____ GIVEN ENTRIES

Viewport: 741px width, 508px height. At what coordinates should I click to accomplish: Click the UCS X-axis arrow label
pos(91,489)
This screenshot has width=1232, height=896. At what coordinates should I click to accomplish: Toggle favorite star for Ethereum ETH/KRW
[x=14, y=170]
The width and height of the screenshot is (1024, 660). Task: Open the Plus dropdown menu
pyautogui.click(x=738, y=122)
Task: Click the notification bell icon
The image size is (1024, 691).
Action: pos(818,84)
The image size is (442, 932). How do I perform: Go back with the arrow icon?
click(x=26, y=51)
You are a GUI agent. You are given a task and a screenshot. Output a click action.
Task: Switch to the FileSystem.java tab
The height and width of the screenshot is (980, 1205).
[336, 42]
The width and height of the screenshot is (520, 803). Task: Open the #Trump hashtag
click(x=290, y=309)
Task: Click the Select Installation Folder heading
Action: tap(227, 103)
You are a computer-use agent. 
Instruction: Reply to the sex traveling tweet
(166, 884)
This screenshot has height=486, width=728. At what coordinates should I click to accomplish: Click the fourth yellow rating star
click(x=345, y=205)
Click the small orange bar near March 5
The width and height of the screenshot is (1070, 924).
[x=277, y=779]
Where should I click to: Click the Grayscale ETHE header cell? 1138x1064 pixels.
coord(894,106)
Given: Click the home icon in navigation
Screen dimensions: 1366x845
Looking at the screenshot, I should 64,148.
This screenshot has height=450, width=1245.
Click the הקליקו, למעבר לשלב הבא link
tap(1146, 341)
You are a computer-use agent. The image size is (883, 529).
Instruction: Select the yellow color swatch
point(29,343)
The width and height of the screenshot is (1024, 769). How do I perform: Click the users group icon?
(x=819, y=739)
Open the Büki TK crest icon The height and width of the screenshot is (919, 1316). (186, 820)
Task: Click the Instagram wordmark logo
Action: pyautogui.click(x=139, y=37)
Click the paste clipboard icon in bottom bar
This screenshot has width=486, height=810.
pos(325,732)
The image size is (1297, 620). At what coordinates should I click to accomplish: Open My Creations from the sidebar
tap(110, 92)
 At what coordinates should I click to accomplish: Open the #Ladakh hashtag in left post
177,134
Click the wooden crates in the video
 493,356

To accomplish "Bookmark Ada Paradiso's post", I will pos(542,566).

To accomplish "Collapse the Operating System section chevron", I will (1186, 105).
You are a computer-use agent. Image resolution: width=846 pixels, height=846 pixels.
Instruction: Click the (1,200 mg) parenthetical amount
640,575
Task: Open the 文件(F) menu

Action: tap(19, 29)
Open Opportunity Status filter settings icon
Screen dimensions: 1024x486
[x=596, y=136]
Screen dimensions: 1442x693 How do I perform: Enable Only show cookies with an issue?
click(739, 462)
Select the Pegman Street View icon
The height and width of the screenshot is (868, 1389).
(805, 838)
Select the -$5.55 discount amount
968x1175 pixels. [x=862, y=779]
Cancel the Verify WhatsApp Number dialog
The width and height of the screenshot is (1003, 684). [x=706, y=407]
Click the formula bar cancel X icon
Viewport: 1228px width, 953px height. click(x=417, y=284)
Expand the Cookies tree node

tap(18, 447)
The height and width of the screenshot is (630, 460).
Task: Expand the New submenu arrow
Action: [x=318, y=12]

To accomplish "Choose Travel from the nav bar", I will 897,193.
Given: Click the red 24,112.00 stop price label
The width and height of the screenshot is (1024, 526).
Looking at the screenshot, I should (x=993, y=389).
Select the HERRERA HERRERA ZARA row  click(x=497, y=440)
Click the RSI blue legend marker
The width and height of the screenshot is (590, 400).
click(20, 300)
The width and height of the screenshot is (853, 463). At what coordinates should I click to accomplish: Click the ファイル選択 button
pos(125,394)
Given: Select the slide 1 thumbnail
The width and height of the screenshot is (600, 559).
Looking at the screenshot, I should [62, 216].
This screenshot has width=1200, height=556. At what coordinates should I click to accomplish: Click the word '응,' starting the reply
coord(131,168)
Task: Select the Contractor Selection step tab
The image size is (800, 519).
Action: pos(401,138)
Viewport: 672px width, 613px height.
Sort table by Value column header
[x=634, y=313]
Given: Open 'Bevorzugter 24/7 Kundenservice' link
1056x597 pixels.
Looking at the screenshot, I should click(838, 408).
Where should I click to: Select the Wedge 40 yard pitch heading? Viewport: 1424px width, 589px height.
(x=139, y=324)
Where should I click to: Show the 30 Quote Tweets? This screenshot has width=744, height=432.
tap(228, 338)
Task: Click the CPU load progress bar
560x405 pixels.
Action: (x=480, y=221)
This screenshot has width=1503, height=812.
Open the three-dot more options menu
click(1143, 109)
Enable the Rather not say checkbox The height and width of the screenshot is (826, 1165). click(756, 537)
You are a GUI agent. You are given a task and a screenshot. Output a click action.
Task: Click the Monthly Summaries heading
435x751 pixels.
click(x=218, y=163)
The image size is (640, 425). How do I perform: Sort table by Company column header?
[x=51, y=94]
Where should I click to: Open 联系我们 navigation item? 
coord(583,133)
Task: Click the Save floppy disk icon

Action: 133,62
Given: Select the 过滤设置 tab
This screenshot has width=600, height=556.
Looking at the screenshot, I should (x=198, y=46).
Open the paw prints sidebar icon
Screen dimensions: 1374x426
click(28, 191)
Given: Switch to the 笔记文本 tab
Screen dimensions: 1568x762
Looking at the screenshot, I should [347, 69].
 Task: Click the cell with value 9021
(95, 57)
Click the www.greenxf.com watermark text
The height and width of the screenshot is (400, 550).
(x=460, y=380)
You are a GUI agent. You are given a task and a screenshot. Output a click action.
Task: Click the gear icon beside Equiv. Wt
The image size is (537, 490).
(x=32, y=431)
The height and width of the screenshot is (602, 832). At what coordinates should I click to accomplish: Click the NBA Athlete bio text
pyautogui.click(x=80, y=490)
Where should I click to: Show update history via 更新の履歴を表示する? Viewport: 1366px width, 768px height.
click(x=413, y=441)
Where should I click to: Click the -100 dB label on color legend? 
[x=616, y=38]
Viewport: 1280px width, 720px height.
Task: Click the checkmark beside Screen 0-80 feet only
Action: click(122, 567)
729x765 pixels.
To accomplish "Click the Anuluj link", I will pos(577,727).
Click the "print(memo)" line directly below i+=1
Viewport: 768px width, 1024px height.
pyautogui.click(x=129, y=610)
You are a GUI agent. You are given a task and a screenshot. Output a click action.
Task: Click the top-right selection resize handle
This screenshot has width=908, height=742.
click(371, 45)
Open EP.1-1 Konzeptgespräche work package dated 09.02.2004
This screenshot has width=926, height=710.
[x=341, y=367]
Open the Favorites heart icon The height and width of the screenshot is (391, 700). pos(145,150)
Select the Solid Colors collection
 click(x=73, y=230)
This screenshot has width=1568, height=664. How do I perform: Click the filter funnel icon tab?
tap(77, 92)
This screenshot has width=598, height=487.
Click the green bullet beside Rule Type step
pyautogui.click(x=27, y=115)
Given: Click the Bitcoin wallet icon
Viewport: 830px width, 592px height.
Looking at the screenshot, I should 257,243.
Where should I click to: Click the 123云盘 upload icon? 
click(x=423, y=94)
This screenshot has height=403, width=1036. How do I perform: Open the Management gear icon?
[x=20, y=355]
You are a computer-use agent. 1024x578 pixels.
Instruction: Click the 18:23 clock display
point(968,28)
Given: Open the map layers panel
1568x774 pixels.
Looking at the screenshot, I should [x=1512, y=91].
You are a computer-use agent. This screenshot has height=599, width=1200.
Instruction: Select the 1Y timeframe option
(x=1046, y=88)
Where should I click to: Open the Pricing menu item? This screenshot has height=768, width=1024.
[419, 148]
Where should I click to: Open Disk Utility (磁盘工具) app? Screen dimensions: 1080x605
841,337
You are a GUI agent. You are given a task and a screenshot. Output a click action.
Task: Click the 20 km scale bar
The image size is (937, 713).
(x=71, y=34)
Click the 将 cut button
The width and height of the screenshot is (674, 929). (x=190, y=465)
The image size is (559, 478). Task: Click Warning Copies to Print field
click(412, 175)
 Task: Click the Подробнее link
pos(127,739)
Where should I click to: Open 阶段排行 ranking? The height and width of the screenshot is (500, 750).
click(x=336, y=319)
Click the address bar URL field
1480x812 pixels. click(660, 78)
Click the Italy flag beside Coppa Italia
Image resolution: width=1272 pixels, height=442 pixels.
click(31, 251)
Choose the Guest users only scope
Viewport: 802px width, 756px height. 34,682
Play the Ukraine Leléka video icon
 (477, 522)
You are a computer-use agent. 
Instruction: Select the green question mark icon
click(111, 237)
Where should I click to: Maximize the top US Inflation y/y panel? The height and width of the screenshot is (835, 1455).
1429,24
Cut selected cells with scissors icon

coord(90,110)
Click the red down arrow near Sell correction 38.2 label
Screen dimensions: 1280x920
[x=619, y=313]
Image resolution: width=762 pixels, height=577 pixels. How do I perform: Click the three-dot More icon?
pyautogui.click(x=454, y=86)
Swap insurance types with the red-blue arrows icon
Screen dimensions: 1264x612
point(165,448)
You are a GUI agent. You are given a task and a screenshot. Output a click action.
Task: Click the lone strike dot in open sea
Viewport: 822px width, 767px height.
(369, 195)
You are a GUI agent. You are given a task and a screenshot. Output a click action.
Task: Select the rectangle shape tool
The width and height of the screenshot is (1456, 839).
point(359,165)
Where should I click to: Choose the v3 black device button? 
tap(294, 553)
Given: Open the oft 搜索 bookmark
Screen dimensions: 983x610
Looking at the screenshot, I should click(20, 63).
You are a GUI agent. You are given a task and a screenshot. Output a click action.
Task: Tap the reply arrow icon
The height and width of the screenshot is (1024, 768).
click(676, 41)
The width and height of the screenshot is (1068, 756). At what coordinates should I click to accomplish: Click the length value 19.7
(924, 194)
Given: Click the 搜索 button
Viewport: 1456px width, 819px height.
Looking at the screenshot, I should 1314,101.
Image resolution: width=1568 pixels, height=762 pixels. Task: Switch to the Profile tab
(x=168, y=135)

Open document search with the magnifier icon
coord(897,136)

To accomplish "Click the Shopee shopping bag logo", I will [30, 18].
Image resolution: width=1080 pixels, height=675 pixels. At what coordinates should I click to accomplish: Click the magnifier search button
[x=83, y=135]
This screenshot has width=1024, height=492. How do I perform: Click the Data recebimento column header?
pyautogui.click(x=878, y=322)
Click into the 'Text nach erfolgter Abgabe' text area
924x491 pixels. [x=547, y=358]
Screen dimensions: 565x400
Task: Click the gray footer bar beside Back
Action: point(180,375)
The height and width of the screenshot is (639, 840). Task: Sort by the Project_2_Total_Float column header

________

TASK REQUIREMENTS:
Take every line from the records that holds "computer" and copy it down.

SOLUTION TO THE PROBLEM:
You are a computer-use agent. 
You are a computer-use agent. The image size is (883, 529).
You are a computer-use agent. Image resolution: width=846 pixels, height=846 pixels.
You are a computer-use agent. 1024x578 pixels.
You are a computer-use agent. This screenshot has height=599, width=1200.
You are a computer-use agent. 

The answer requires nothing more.